With a distinct range up/new contract high/new all-time high in March palladium yesterday, it is clear that palladium is looking through macroeconomic turbulence to smoother global waters ahead. However, the prospect of fewer US rate hikes ahead should be a one off windfall for the bull camp without something hopeful from US/Chinese trade negotiations the market might be looking for fresh bullish fodder. While the palladium market is obviously drawing speculative buying interest from projections of supply deficits ahead, the market should be inflating its spec long position with the market gaining another $33 an ounce from the last COT positioning report. However, the record spec and fund long in palladium is 30,209 contracts forged back in April 2013 and adjusted for the pulse up over the last week, we doubt the spec long has risen above 20,000 contracts.

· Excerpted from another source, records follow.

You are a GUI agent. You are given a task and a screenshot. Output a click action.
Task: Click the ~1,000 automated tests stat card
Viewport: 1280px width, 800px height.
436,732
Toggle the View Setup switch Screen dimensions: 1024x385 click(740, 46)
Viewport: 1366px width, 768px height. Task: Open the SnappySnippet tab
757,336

With the rate hike yesterday, the gold market was caught slightly overbought on the charts and moderately overbought in its spec and fund long positioning but it forged some controlled corrective action and recovered in a fashion that leaves the bull camp confident. In the end we think the markets will ultimately be relieved at the normalization of rates and the trade could come to the conclusion that future hike decisions will now have a higher bar. In fact with ongoing weak data the market is likely to push the next hike further into the future. Therefore a generally favorable environment is in place for gold and silver but it will take step wise sustained declines in the Dollar for gold prices to “trend” higher. On the other hand if gold sees fresh evidence of noted capital inflows into gold ETF/derivative instruments that could give gold an added boost. Critical support is raised to $1,250 and initial resistance is seen at $1,262.20.”

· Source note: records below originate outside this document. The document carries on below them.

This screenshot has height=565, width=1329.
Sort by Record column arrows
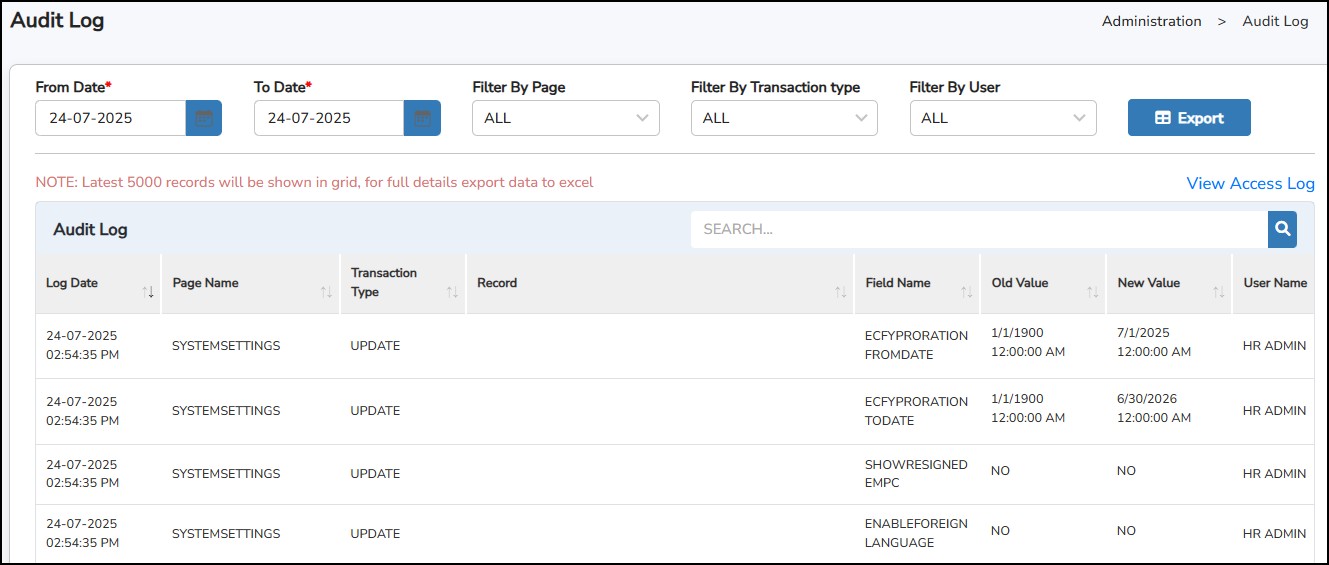tap(840, 292)
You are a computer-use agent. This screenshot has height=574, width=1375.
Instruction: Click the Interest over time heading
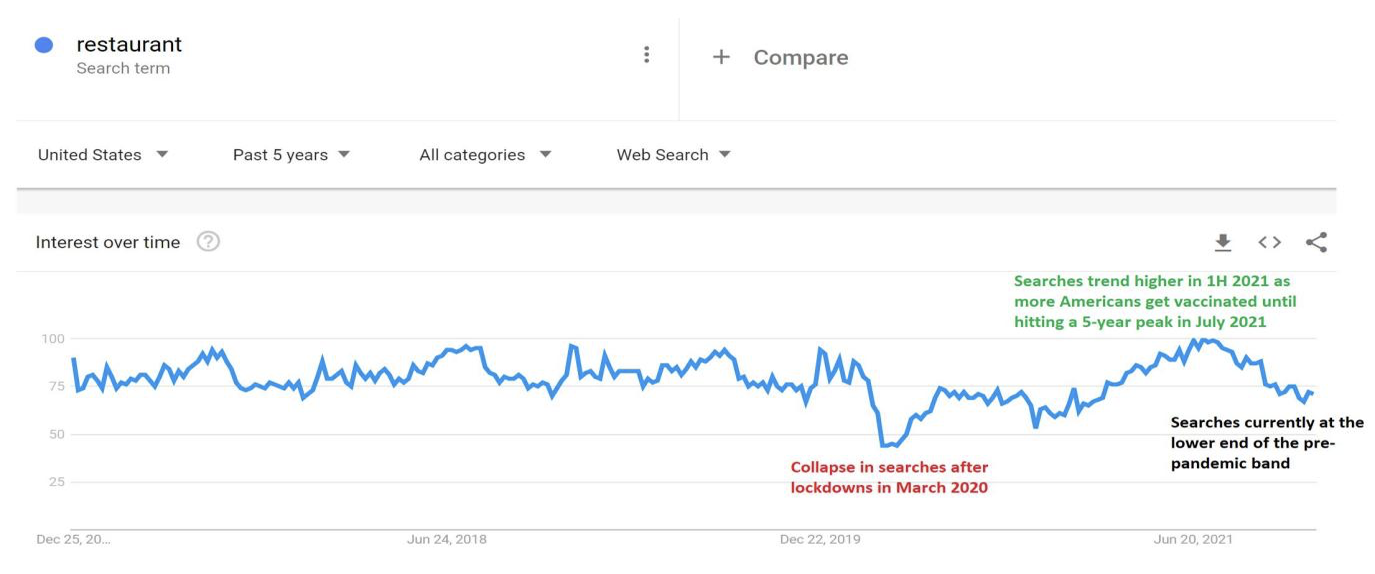(108, 242)
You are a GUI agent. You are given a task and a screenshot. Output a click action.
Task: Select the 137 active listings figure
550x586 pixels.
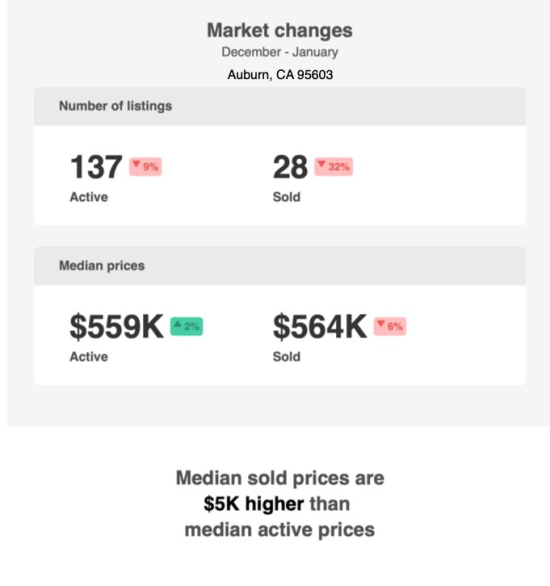tap(96, 167)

Silver closed up $0.05 at $14.75. Still a very active market but we did see public selling today.

Platinum closed unchanged today at $794.60 and palladium closed down $9.40 at $1230.80. Gold Surprises to the Upside

This is our usual ETF information – All Gold Exchange Traded Funds:

Total as of (12/12/2018) was 67,099,586. That number this week (12/19/2018) was 66,679,298 ounces so we dropped 420,288 ounces of gold.

The all-time record high for all gold ETF’s was 85,112,855 ounces in 2013. The record high for Gold ETF’s in 2018 was 70,728,953 and the record low for 2018 was 64,791,549.

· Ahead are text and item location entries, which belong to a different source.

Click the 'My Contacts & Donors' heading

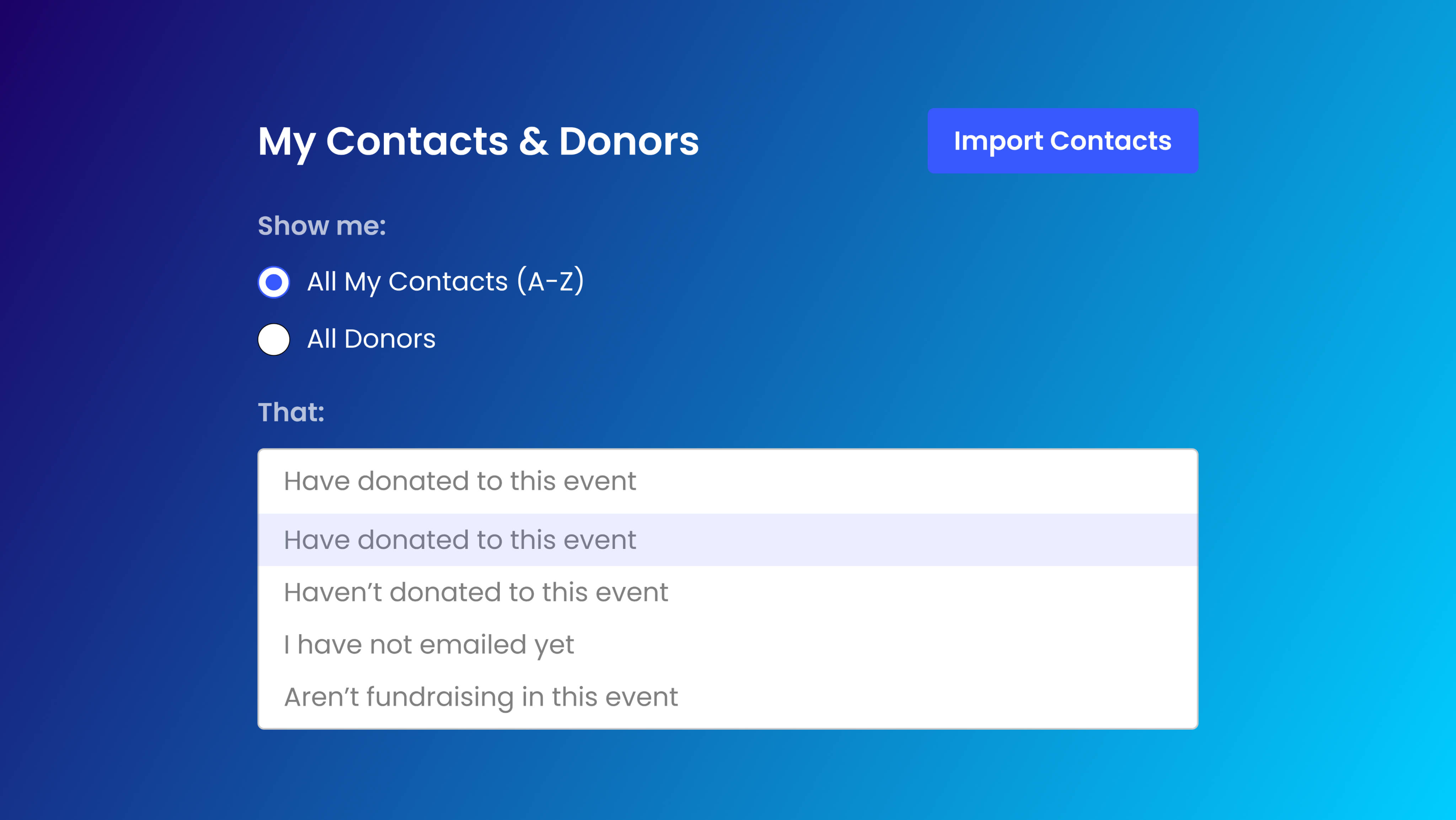[x=478, y=141]
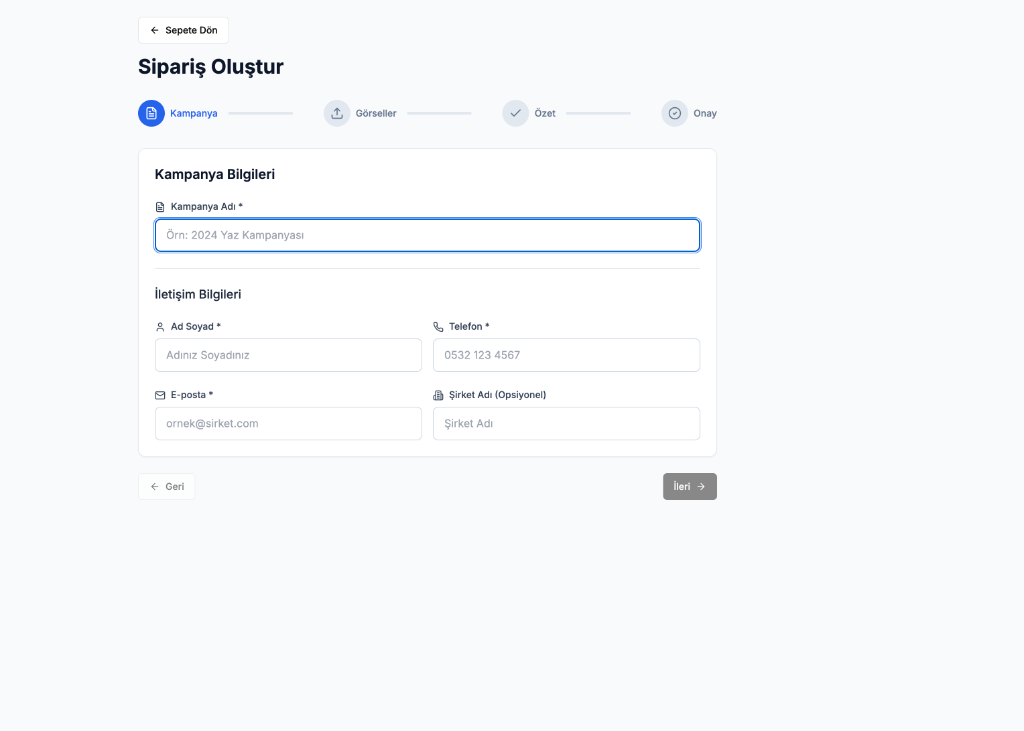Screen dimensions: 1024x731
Task: Jump to the Onay step label
Action: click(x=705, y=114)
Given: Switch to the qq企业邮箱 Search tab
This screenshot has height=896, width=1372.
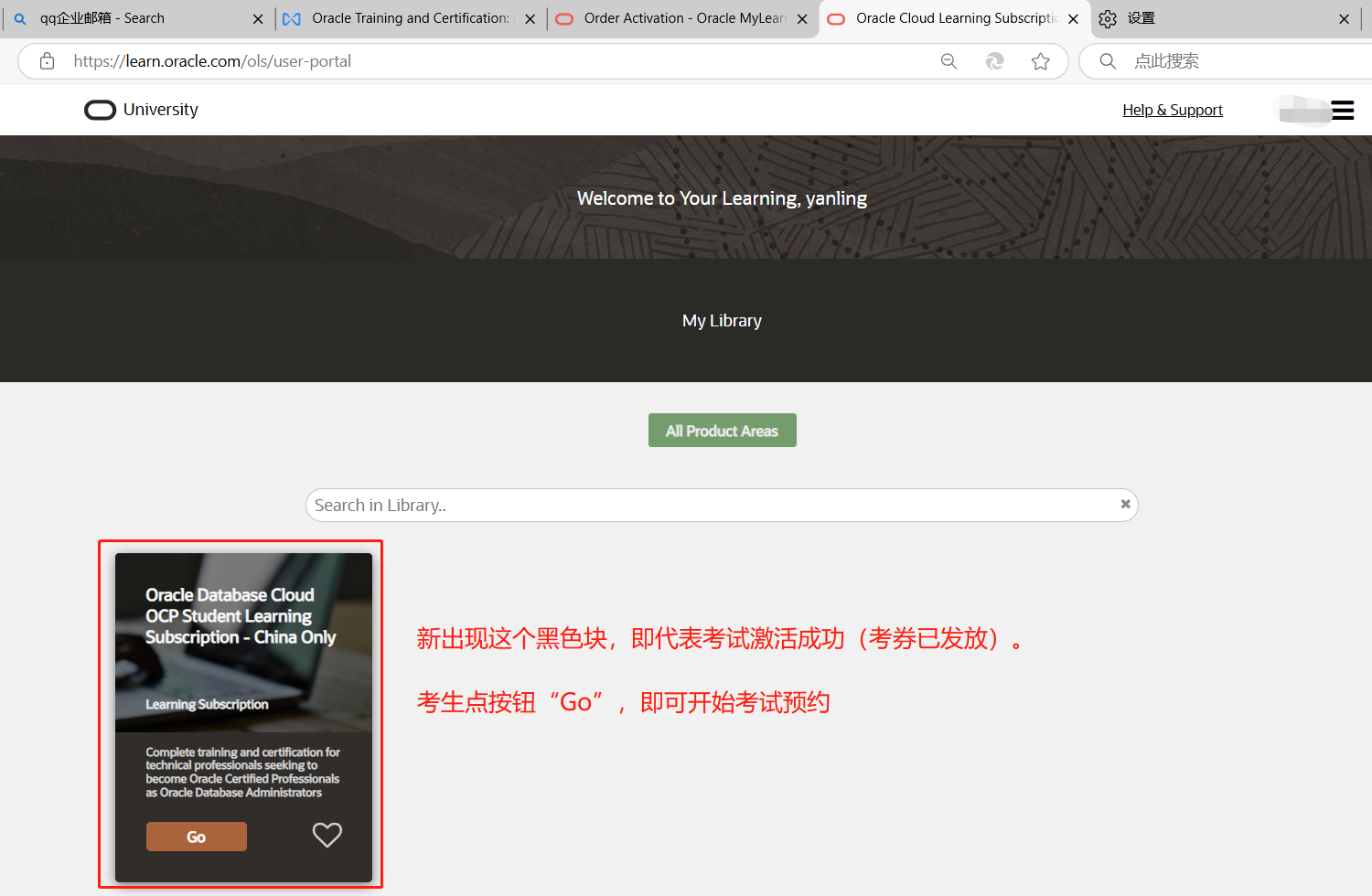Looking at the screenshot, I should [128, 18].
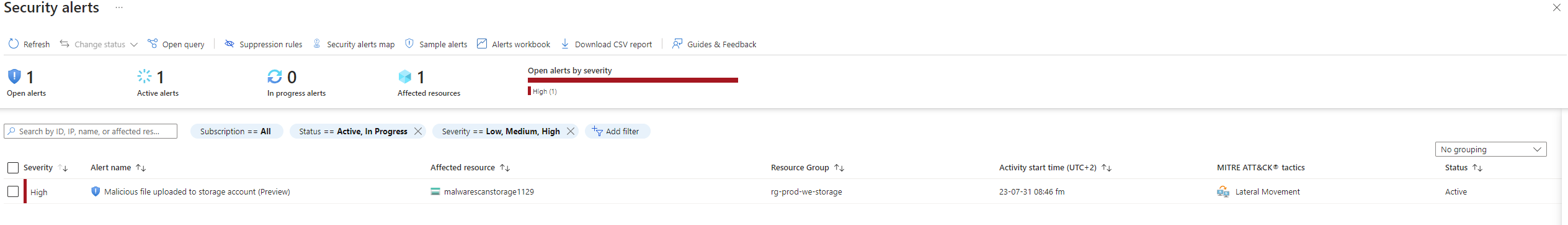Select the checkbox for the High severity alert
The image size is (1568, 225).
(x=13, y=191)
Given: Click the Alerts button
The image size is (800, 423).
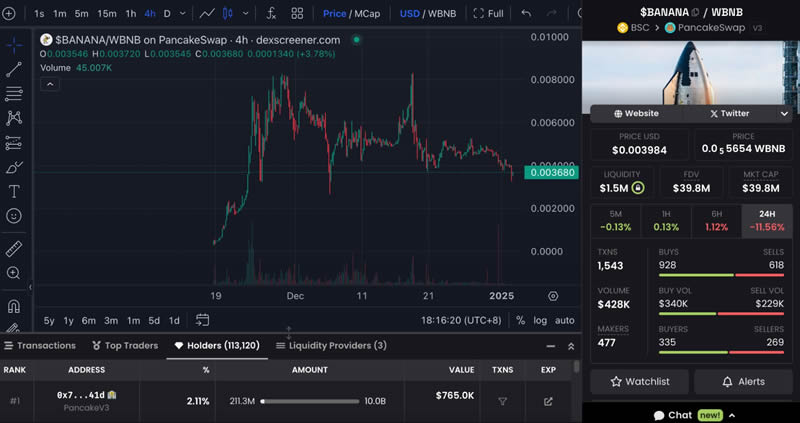Looking at the screenshot, I should click(743, 381).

All Silver Exchange Traded Funds: Total as of (12/12/18) was 633,397,856.  That number this week (12/19/18) was 631,726,169 ounces so we dropped 1,671,687 ounces of silver.

All Platinum Exchange Traded Funds: Total as of (12/12/18) was 2,218,022.  That number this week (12/19/18) was 2,220,313 ounces so we gained 2,291 ounces of platinum.

All Palladium Exchange Traded Funds: Total as of (12/12/18) was 824,425.  That number this week (12/19/18) was 769,358 ounces so we dropped 55,067 ounces of palladium.